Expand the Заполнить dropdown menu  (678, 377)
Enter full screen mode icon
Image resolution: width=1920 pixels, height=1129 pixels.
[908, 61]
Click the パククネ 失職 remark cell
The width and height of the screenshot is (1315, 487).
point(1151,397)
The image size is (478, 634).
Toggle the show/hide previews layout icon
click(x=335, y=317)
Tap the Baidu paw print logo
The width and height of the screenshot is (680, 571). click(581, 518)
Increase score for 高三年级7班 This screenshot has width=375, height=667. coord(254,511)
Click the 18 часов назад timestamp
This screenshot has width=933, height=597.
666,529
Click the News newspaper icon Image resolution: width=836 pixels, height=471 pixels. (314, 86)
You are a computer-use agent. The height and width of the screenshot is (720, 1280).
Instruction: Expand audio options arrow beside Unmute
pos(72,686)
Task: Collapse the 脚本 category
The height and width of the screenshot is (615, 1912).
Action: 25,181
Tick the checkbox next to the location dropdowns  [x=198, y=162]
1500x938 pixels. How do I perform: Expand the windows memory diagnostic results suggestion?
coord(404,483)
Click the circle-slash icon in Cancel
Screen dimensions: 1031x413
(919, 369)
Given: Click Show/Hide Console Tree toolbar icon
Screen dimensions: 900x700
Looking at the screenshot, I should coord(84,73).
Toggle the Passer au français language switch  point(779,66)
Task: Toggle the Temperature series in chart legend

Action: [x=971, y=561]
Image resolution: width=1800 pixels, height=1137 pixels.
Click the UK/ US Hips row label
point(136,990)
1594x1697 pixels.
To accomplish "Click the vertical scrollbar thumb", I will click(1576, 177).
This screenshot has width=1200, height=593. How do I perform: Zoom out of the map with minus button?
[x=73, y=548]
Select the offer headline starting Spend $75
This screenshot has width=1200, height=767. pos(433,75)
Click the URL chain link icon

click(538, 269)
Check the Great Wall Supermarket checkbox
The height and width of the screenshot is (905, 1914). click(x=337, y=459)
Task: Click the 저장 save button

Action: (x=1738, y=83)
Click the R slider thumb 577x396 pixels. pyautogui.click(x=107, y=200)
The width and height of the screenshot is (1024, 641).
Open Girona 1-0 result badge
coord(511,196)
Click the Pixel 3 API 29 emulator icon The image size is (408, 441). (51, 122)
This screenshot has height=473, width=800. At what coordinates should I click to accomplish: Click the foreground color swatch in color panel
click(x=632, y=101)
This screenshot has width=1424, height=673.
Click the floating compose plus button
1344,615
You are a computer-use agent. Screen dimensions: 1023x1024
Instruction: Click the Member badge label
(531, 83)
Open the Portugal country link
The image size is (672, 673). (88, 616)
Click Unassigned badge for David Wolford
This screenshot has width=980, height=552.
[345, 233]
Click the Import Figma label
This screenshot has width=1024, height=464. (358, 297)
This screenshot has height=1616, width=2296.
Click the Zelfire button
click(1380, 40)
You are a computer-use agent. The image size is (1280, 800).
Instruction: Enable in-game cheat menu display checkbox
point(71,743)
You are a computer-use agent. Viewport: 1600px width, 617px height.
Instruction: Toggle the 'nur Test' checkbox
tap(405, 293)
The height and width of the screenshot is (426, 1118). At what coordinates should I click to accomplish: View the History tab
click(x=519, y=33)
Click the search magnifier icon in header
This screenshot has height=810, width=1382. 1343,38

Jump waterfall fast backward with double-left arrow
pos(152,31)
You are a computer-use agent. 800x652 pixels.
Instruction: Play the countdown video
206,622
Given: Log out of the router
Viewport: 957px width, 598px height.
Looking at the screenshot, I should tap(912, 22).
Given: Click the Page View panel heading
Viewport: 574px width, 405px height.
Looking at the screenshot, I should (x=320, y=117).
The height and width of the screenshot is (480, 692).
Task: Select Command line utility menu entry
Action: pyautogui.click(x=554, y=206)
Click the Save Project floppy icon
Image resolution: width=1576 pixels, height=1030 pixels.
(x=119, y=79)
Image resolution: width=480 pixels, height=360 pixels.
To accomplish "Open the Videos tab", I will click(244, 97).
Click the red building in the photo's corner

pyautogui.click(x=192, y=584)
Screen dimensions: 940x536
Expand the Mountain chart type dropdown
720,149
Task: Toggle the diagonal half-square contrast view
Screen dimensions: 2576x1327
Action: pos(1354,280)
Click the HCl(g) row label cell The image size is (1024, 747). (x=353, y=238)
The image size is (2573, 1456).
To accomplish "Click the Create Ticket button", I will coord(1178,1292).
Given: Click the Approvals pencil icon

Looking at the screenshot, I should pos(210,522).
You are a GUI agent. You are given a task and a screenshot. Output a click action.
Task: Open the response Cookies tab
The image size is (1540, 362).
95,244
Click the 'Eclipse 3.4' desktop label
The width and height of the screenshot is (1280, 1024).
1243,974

WRITTEN TASK -
Return the lines above exactly as they appear, beginning with the line that contains "The image size is (478, 634)." and ending with the line that contains "[x=73, y=548]".

TASK RESULT -
The image size is (478, 634).
Toggle the show/hide previews layout icon
click(x=335, y=317)
Tap the Baidu paw print logo
The width and height of the screenshot is (680, 571). click(581, 518)
Increase score for 高三年级7班 This screenshot has width=375, height=667. coord(254,511)
Click the 18 часов назад timestamp
This screenshot has width=933, height=597.
666,529
Click the News newspaper icon Image resolution: width=836 pixels, height=471 pixels. (314, 86)
You are a computer-use agent. The height and width of the screenshot is (720, 1280).
Instruction: Expand audio options arrow beside Unmute
pos(72,686)
Task: Collapse the 脚本 category
The height and width of the screenshot is (615, 1912).
Action: 25,181
Tick the checkbox next to the location dropdowns  [x=198, y=162]
1500x938 pixels. How do I perform: Expand the windows memory diagnostic results suggestion?
coord(404,483)
Click the circle-slash icon in Cancel
Screen dimensions: 1031x413
(919, 369)
Given: Click Show/Hide Console Tree toolbar icon
Screen dimensions: 900x700
Looking at the screenshot, I should coord(84,73).
Toggle the Passer au français language switch  point(779,66)
Task: Toggle the Temperature series in chart legend

Action: [x=971, y=561]
Image resolution: width=1800 pixels, height=1137 pixels.
Click the UK/ US Hips row label
point(136,990)
1594x1697 pixels.
To accomplish "Click the vertical scrollbar thumb", I will click(1576, 177).
This screenshot has width=1200, height=593. How do I perform: Zoom out of the map with minus button?
[x=73, y=548]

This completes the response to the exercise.